#### DOCUMENT SECTION:
**********
Federal prosecutors have finally caught up with one of the most significant DeFi hacks of 2021. Jonathan Spalletta, 36, of Rockville, Maryland, has been formally charged with computer fraud and money laundering in connection with two devastating attacks on the decentralized exchange Uranium Finance.
According to the U.S. Attorney's Office for the Southern District of New York, Spalletta allegedly orchestrated a sophisticated series of exploits that drained more than $50 million in cryptocurrency from the platform — effectively destroying it in the process.
The Two-Stage Attack
Investigators from the Complex Frauds and Cybercrime Unit reconstructed a precise modus operandi, carried out in two distinct phases during April 2021.
On April 8, Spalletta allegedly manipulated Uranium Finance's smart contract to withdraw far more cryptocurrency rewards than he was authorized to receive.
I pulled off a crypto heist for $1.5 million a couple of weeks ago... There was a bug in a smart contract and I exploited it... Crypto is just fake internet money anyway, he reportedly said.
This first exploit netted approximately $1.4 million. In a brazen follow-up, Spalletta allegedly extorted the exchange into letting him keep around $386,000 under the guise of a fraudulent "bug bounty" — in exchange for a promise not to cause further harm.
The main attack came on April 28, 2021. By exploiting a critical flaw in the smart contract governing withdrawal limits across liquidity pools, Spalletta drained 26 separate pools of assets worth an estimated $53.3 million. The loss was catastrophic enough to force Uranium Finance to shut down operations immediately and permanently.
Laundering and Lavish Spending
The stolen funds did not sit idle. Prosecutors allege that Spalletta deployed a complex laundering scheme to obscure the illicit origin of the money. Central to this strategy was the use of Tornado Cash, the crypto mixing service that has been the subject of extensive U.S. federal investigation and OFAC sanctions.
As alleged, Jonathan Spalletta repeatedly hacked smart contracts to steal millions of dollars of other people's money for his own benefit, destroying a crypto exchange in the process, declared U.S. Attorney Jay Clayton.
Once "cleaned," the proceeds were allegedly converted into tangible assets. Spalletta reportedly went on a spending spree, acquiring rare collectibles and ancient coins. His run ended in February 2025, when federal agents seized approximately $31 million in digital assets traced back to his wallets.
**********
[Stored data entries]
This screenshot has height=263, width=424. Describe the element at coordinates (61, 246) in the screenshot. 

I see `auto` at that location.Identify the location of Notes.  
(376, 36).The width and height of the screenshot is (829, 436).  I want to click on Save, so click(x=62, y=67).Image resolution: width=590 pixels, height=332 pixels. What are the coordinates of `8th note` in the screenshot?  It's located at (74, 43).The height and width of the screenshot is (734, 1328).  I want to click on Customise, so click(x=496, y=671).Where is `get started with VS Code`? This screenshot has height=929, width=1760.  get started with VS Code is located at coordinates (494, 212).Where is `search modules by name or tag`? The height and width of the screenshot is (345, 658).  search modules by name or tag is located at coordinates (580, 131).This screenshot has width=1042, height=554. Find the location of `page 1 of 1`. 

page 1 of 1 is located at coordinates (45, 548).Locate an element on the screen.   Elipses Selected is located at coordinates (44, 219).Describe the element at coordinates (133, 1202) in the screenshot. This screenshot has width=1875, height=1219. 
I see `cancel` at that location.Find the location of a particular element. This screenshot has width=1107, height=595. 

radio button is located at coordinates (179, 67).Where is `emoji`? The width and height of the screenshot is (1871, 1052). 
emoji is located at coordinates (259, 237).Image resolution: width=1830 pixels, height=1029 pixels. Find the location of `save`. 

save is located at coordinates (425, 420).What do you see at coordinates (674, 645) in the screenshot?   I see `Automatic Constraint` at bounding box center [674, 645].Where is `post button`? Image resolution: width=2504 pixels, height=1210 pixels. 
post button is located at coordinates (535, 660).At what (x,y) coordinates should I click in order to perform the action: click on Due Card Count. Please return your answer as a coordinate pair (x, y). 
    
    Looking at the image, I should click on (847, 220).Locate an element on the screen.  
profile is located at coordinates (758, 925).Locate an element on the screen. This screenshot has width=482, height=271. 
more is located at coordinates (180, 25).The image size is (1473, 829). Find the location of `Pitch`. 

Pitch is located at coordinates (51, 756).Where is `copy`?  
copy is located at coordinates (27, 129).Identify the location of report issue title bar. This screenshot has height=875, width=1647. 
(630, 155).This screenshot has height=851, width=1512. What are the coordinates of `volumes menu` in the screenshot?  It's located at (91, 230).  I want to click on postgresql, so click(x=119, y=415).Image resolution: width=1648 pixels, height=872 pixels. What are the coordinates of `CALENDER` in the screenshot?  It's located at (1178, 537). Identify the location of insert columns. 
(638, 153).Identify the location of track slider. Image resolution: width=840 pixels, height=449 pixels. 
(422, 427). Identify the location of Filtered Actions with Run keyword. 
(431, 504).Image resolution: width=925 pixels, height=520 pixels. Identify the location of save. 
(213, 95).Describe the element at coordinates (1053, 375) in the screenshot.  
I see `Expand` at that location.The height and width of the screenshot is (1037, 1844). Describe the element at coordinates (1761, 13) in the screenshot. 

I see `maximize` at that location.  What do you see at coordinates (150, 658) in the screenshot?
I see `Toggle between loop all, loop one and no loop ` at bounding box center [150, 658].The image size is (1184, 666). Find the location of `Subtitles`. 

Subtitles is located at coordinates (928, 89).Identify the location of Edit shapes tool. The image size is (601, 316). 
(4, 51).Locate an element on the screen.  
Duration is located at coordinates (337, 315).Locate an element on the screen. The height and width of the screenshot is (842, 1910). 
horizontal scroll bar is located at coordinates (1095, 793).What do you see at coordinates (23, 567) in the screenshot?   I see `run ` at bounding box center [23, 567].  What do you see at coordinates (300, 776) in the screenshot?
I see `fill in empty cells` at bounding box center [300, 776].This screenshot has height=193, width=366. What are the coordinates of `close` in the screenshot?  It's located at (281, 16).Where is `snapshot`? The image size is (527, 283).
**********
#### ASSIGNED TASK:
Can you copy the part of the Uranium Finance article starting with "Federal prosecutors have" and going on through "exchange Uranium Finance."? Nothing in the listing is needed here.

#### REPLY TO THE TASK:
Federal prosecutors have finally caught up with one of the most significant DeFi hacks of 2021. Jonathan Spalletta, 36, of Rockville, Maryland, has been formally charged with computer fraud and money laundering in connection with two devastating attacks on the decentralized exchange Uranium Finance.